> _本文_
■ ■ ■ ■ ■
野沢啓「文法的詩学との交差点--藤井貞和試論との対話」(「イリプスⅢ」6、2024年01月20日発行)
私は「誤読」が大好きな人間であるから、他人の誤読を指摘しても意味はないのだが、しかし、まあ、驚いた。
あらためて認識しよう。詩とはそれぞれが起源の言語とならなければならない。
この部分だけを取り出せば、野沢がこれまで書いてきた「言語隠喩論」の「復習」と読めないわけではないのだが(野沢はそのつもりだろうが)、ここで書かれている「起源」というのは、実は藤井貞和の書いた文章からの借用である。
「イリプスⅢ」5で藤井が野沢の「言語隠喩論」に対する好意的な批評を書いたので、今度は野沢が、藤井の論を紹介しながら藤井を持ち上げているのだが、藤井の書いている「起源」は「一般的」なものではない。
藤井は「和歌」をとりあげ、「類歌」に触れている。古典の和歌には、たしかに類歌がたくさんある。類歌というのは似ている歌のことであるが、似ているということは「違い」もあるということ。その「違い」のなかに、個人の始まりの欲望を藤井は読み取っている。類似しているけれど、それが「違い」を含んでいるのは、そこに「個人」意識がある(自分は他人とはここが違う、という意識がある)。つまり、類歌には「個人の起源」が認められる。
野沢が引用している部分は、こうである。
個人に始まる新しさ、自分において初めてだという「起源」を作り出す。創作文学であるとはその謂いで、起源を作り出すというように考えれば、類型の量産にすら個によるオリジナリティがある。
似ていても違う部分がある。それは「オリジナリティ」である。そこに「個人」が認められる。みんな「個人」になりたかった。
藤井は和歌の歴史を振り返りながら、そういうことを言っている。
これを野沢は「拡大解釈」している。
で、ここでも思うのだが、私は野沢は、なぜここで「詩とはそれぞれが起源の言語とならなければならない」と「詩」に限定して論を進めるかである。藤井はまったく逆に「和歌」の、しかも「類歌」に焦点をあてて、そこから「起源」ということばを発しているのに、である。
■ ■ ■ ■ ■
> _課題_
本文のうち『藤井は「和歌」をとりあげ』で始まる段落を、主な内容を残して箇条書きに書き直してください。
■ ■ ■ ■ ■
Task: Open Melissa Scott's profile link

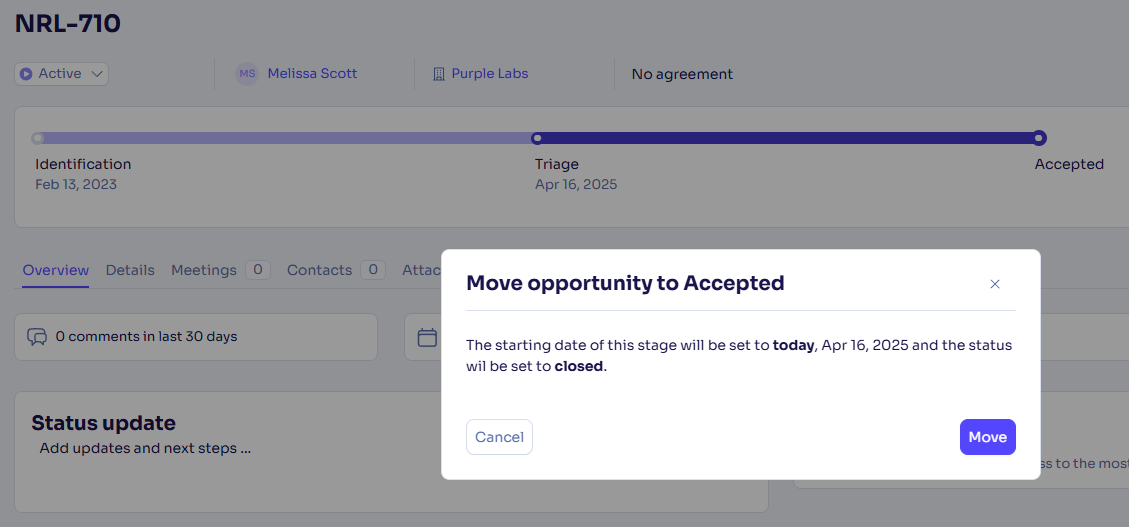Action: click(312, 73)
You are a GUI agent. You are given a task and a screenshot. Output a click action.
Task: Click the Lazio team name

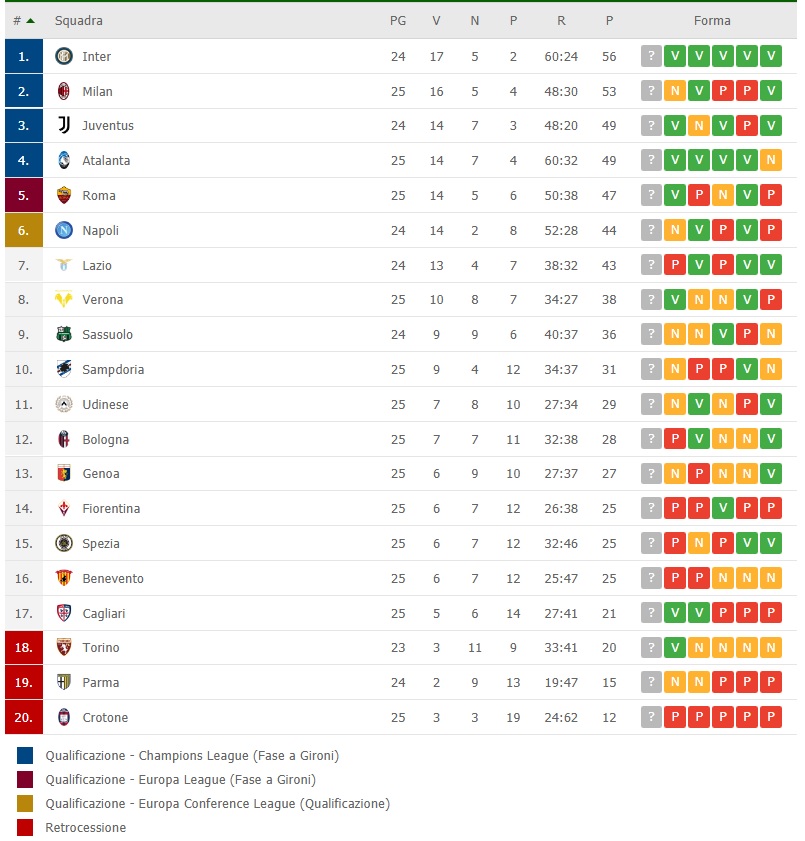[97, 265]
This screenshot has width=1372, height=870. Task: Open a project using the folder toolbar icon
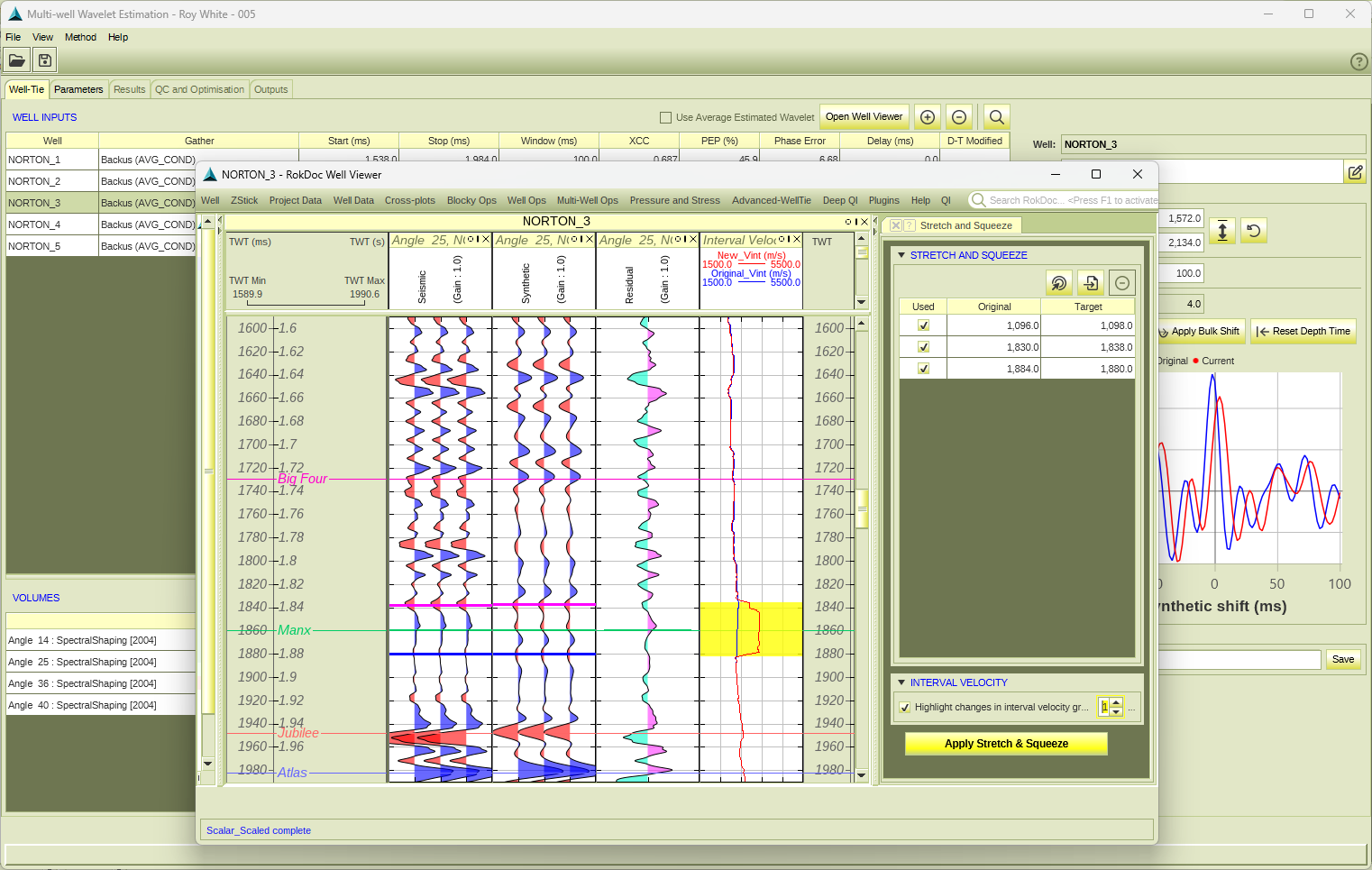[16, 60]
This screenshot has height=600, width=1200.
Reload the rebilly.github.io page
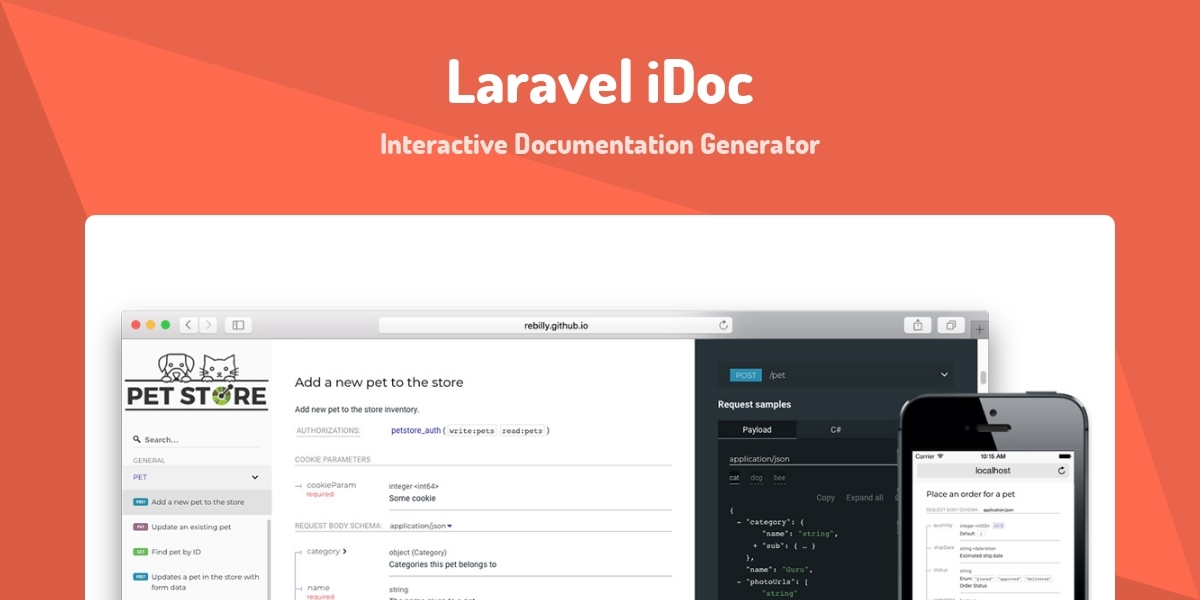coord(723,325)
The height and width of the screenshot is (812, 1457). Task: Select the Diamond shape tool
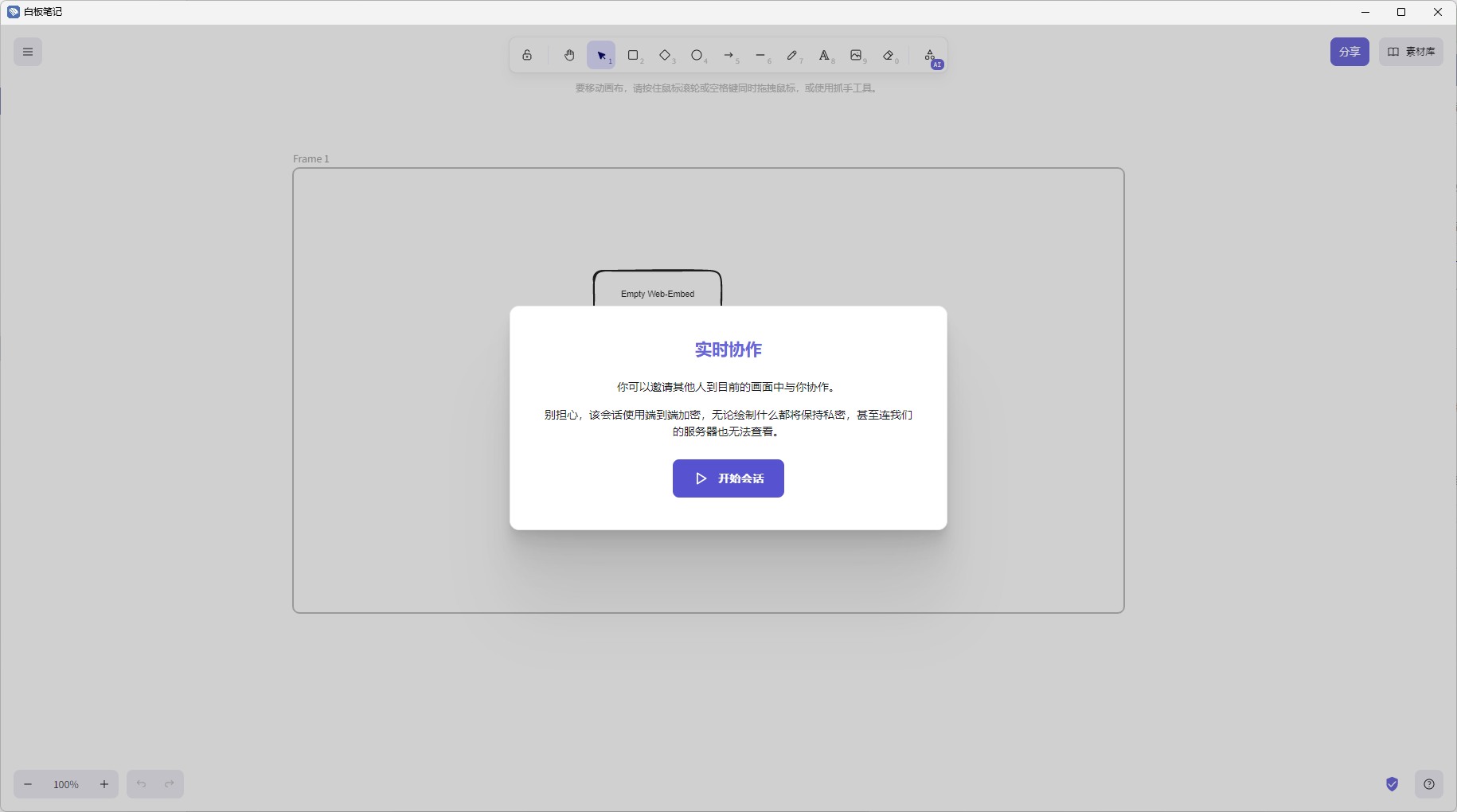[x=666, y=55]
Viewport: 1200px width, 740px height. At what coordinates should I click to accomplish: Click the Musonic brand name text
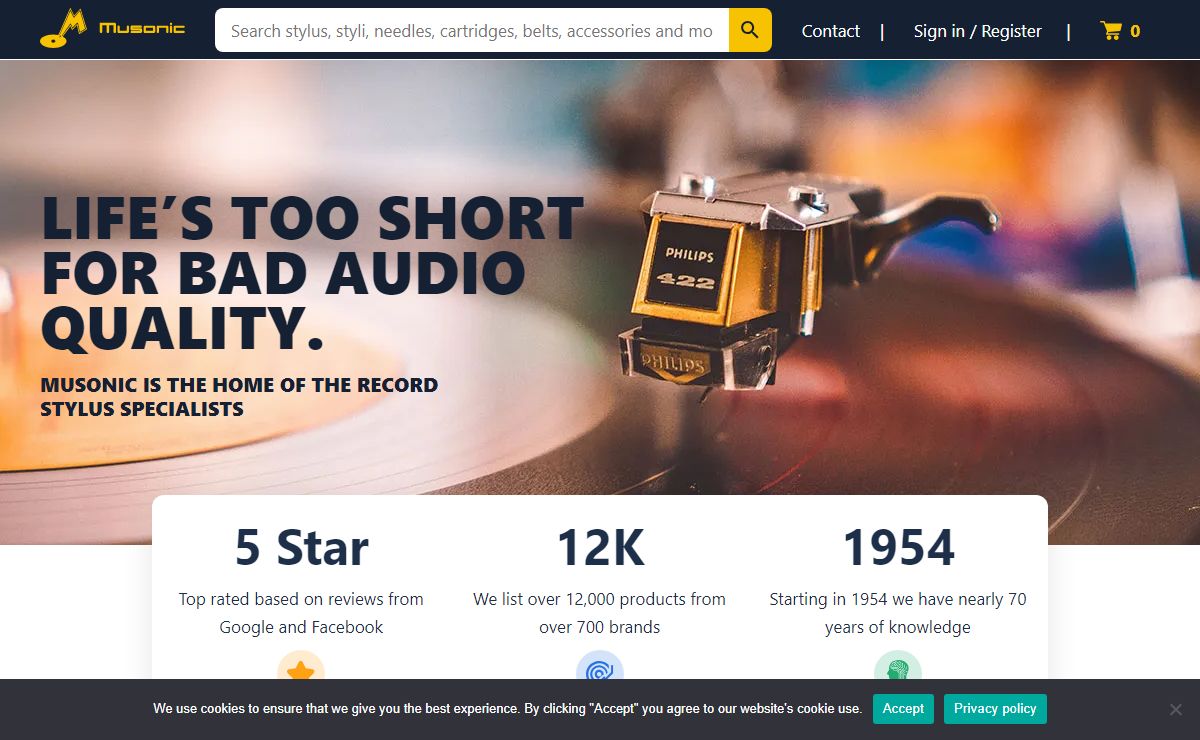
■ ■ ■ ■ ■
> _解答_
・藤井は和歌を取り上げ、類歌に触れている。
・古典の和歌には類歌が多くある。
・類歌は似ている歌だが、似ているということは「違い」もあるということである。
・藤井はその「違い」のなかに、個人の始まりの欲望を読み取っている。
・類似しながら「違い」を含むのは、自分は他人とはここが違うという「個人」意識があるからである。
・つまり、類歌には「個人の起源」が認められる。